\slidehead{Outline \red \ } \bk
\centerline{[read Chapter 2]}
\centerline{[suggested exercises 2.2, 2.3, 2.4, 2.6]}
\bigskip
\bi
\item Learning from examples
\item General-to-specific ordering over hypotheses
\item Version spaces and candidate elimination algorithm
\item Picking new examples
\item The need for inductive bias
\ei
\bigskip
Note: simple approach assuming no noise, illustrates key concepts
\slidehead{Training Examples for {\em EnjoySport} \red \ } \bk
\begin{center}
\normalsize %\small
\begin{tabular}{|ccccccc|} \hline
Sky & Temp & Humid & Wind & Water & Forecst & EnjoySpt
\\ \hline
Sunny & Warm & Normal & Strong & Warm & Same & Yes \\
Sunny & Warm & High & Strong & Warm & Same & Yes \\
Rainy & Cold & High & Strong & Warm & Change & No \\
Sunny & Warm & High & Strong & Cool & Change & Yes \\
\hline
\end{tabular}
\bigskip
\bigskip
What is the general concept?
\end{center}
\slidehead{Representing Hypotheses \red \ } \bk
Many possible representations
\bigskip
Here, $h$ is conjunction of constraints on attributes
\bigskip
Each constraint can be
\bi
\item a specfic value (e.g., $Water=Warm$)
\item don't care (e.g., ``$Water=?$'')
\item no value allowed (e.g.,``Water=$\emptyset$'')
\ei
For example,
\begin{tabular}{ccccccc}
Sky & AirTemp & Humid & Wind & Water & Forecst
\\
$\langle Sunny$ & $?$ & $?$ & $Strong$ & $?$ & $Same \rangle$
\end{tabular}
\slidehead{Prototypical Concept Learning Task \red \ } \bk
\bi
\item
{\bf Given:}
\bi
\item
Instances $X$: Possible days, each described by the attributes
{\em Sky, AirTemp, Humidity, Wind, Water, Forecast}
\item
Target function $c$: $EnjoySport: X \rightarrow \{0,1 \}$
\item
Hypotheses $H$: Conjunctions of literals. E.g.

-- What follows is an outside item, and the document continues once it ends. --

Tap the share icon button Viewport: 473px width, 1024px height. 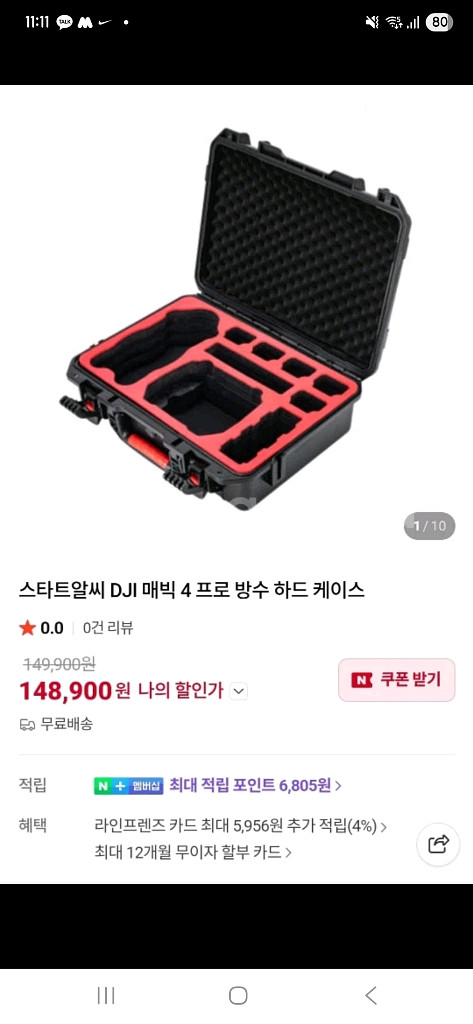[x=438, y=844]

\[\langle ?, Cold, High, ?, ?, ? \rangle. \]
\item
Training examples $D$: Positive and negative examples of the target function
\[\langle x_1, c(x_1) \rangle , \ldots \langle x_m, c(x_m) \rangle\]
\end{itemize}
\item {\bf Determine:}
A hypothesis $h$ in $H$ such that $h(x)=c(x)$ for all $x$ in $D$.
%\begin{itemize}
%\item[] ?
%A hypothesis $h$ in $H$ such that $h(x)=c(x)$ for all $x$ in $X$.
%
%\item
%(A hypothesis $h$ in $H$ such that $h(x)=c(x)$ for all $x$ in $D$.)
%\end{itemize}
\ei
\newpage
\vspace*{2in}
\begin{description}
\item
{\bf The inductive learning hypothesis:} Any hypothesis found to approximate
the target function well over a sufficiently large set of training examples
will also approximate the target function well over other unobserved examples.
\end{description}
\slidehead{Instance, Hypotheses, and More-General-Than \red \ } \bk
\hbox{
\psfig{file=./bookps/vs-gen-spec.ps,width=7in}}
\slidehead{\pgm{Find-S} Algorithm \red \ } \bk
\be
\item Initialize $h$ to the most specific hypothesis in $H$
\item For each positive training instance $x$
\bi
\item For each attribute constraint $a_{i}$ in $h$
\bi
\item[] If the constraint $a_{i}$ in $h$ is satisfied by $x$
\item[] Then do nothing
\item[] Else replace $a_{i}$ in $h$ by the next more general constraint that is satisfied by $x$
\ei
\ei
\item Output hypothesis $h$
\ee
\slidehead{Hypothesis Space Search by \pgm{Find-S} \red \ } \bk
\hbox{
\psfig{file=./bookps/finds-gen-spec.ps,width=8in}}
\slidehead{Complaints about \pgm{Find-S} \red \ } \bk
\bi
\item Can't tell whether it has learned concept
\item Can't tell when training data inconsistent
\item Picks a maximally specific $h$ (why?)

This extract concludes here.